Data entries
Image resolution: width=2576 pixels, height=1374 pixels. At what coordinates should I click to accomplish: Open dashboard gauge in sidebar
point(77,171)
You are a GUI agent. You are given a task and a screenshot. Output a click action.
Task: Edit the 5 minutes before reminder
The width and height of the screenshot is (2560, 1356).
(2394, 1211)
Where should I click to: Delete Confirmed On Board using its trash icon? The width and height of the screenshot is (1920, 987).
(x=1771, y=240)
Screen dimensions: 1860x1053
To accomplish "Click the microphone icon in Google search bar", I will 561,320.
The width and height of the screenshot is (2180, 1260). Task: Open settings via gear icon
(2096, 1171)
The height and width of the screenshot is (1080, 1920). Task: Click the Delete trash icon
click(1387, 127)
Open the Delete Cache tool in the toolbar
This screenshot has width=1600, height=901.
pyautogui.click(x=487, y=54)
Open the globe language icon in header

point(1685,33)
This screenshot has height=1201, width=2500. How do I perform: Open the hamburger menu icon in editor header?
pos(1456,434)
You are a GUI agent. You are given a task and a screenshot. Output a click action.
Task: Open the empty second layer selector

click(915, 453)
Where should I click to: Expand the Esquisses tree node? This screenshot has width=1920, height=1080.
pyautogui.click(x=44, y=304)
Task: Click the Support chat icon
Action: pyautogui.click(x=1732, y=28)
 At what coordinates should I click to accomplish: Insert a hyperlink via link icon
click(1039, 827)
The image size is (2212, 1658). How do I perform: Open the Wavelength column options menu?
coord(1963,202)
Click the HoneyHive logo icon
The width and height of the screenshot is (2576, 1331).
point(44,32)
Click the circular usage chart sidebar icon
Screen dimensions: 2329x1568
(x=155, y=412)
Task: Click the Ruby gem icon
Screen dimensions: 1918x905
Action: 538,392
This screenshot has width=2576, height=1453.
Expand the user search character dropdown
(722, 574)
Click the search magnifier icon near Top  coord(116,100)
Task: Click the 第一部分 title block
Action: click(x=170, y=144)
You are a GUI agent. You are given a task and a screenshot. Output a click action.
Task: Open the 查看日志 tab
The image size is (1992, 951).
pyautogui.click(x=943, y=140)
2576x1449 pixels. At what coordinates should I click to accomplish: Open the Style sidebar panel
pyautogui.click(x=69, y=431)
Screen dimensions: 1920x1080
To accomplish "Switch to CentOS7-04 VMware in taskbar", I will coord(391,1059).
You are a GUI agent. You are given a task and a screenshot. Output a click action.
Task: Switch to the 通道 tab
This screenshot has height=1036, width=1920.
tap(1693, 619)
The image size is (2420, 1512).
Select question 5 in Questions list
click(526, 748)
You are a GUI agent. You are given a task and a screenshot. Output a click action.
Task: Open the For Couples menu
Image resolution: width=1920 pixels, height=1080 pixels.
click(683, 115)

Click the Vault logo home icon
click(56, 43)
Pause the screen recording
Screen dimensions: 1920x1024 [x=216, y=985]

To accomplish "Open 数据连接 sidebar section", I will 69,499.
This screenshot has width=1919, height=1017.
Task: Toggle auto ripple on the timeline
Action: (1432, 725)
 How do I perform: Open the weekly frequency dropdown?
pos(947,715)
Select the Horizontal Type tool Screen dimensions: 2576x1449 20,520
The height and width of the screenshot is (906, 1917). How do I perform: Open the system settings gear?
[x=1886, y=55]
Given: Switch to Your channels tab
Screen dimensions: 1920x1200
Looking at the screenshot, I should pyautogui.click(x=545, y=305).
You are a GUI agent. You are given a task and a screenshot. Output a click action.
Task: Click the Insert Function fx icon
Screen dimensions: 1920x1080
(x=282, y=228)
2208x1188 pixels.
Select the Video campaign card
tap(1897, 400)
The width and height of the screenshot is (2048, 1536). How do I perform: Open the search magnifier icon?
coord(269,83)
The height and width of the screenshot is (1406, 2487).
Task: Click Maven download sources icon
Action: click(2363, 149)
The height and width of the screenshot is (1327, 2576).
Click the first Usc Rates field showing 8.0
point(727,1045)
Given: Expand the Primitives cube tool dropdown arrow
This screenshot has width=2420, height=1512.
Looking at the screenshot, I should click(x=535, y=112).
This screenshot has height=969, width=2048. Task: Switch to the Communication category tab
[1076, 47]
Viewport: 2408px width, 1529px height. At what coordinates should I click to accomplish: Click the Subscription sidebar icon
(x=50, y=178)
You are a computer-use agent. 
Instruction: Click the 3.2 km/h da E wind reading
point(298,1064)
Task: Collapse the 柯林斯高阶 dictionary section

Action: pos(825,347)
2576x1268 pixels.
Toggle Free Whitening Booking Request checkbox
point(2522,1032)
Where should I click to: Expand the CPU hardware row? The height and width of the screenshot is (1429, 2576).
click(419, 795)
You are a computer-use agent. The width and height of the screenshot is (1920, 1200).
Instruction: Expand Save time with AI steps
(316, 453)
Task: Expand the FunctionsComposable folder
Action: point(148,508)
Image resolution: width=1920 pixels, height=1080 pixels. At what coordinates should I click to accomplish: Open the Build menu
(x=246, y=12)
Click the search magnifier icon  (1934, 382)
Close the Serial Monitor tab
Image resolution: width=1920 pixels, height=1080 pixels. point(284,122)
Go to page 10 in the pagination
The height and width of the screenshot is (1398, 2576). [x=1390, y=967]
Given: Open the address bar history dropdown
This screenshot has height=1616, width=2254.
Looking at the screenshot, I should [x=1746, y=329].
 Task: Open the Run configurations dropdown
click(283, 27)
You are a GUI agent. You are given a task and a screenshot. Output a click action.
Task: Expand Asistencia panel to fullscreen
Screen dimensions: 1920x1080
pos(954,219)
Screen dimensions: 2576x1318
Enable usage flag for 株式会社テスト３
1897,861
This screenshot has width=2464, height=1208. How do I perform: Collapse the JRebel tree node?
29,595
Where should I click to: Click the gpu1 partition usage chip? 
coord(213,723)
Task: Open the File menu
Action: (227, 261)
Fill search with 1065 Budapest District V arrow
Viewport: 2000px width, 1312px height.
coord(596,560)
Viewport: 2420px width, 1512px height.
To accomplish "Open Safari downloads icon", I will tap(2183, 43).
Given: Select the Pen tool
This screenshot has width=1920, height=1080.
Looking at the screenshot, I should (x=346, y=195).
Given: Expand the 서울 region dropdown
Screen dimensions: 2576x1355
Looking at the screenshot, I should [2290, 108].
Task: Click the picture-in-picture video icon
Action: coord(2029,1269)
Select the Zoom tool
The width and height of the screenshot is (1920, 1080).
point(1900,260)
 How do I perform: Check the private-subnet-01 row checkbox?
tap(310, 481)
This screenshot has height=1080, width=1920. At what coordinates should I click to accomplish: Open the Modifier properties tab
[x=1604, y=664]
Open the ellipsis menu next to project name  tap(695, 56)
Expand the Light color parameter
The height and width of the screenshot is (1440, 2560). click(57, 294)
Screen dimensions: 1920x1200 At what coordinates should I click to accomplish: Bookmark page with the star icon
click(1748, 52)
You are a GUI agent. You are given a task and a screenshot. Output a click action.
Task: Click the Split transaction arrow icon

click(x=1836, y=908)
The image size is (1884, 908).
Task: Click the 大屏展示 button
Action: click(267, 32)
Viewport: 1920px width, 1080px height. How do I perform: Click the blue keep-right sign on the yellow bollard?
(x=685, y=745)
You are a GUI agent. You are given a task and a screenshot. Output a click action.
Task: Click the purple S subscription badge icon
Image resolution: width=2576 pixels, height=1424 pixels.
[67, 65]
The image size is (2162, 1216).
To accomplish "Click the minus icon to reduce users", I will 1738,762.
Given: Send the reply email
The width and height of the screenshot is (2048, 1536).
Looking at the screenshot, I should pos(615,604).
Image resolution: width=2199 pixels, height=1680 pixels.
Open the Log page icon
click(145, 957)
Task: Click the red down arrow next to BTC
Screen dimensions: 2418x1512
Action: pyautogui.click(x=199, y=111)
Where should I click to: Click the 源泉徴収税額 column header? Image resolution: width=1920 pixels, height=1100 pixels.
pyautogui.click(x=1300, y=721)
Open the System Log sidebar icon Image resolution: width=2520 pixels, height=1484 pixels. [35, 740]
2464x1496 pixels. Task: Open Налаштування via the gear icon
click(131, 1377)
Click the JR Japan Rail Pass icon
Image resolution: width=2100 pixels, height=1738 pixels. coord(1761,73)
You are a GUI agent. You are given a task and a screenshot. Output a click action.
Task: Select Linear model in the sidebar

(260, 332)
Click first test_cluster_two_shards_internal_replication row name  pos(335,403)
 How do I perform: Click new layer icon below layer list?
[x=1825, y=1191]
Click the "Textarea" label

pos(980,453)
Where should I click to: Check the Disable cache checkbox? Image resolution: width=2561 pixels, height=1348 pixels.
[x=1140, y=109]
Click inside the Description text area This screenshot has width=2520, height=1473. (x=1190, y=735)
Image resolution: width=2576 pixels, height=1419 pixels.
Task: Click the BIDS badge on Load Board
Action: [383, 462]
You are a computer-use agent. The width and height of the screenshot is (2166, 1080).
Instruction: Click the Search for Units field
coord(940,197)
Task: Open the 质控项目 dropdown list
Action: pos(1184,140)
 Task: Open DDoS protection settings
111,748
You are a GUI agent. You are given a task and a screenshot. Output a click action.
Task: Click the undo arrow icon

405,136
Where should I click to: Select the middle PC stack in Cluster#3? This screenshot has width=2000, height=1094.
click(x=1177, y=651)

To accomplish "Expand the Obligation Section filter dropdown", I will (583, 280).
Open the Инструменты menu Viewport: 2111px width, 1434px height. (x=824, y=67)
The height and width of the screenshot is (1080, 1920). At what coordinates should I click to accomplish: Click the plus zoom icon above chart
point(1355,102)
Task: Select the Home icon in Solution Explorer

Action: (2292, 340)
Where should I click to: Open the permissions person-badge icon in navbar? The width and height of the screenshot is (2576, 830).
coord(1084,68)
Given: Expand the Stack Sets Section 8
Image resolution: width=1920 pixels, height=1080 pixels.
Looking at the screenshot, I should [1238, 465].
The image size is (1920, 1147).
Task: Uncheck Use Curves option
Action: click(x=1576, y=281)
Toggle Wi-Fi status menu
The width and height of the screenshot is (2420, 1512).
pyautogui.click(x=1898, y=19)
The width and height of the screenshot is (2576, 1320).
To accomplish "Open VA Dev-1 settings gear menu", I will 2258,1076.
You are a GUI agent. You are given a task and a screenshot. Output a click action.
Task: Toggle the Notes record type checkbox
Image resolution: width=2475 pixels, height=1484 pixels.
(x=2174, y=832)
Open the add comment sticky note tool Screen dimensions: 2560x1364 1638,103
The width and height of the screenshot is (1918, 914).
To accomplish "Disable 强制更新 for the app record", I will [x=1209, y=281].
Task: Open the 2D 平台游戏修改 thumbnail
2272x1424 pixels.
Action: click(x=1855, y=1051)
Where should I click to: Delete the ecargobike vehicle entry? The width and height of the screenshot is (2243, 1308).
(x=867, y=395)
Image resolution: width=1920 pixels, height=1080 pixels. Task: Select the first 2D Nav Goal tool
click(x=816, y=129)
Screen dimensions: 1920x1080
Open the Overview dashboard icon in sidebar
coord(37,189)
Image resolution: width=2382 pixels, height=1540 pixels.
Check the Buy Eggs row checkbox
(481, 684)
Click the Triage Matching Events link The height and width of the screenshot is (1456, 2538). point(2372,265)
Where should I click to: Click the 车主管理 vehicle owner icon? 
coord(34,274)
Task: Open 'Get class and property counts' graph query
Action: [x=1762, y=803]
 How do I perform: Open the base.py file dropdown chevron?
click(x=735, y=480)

EXERCISE DESCRIPTION: Print, exactly as written, the first line of the records above and each line after it until the line with "Screen dimensions: 1860x1053", which is printed too.

COMPLETED TASK:
Image resolution: width=2576 pixels, height=1374 pixels. At what coordinates should I click to accomplish: Open dashboard gauge in sidebar
point(77,171)
You are a GUI agent. You are given a task and a screenshot. Output a click action.
Task: Edit the 5 minutes before reminder
The width and height of the screenshot is (2560, 1356).
(2394, 1211)
Where should I click to: Delete Confirmed On Board using its trash icon? The width and height of the screenshot is (1920, 987).
(x=1771, y=240)
Screen dimensions: 1860x1053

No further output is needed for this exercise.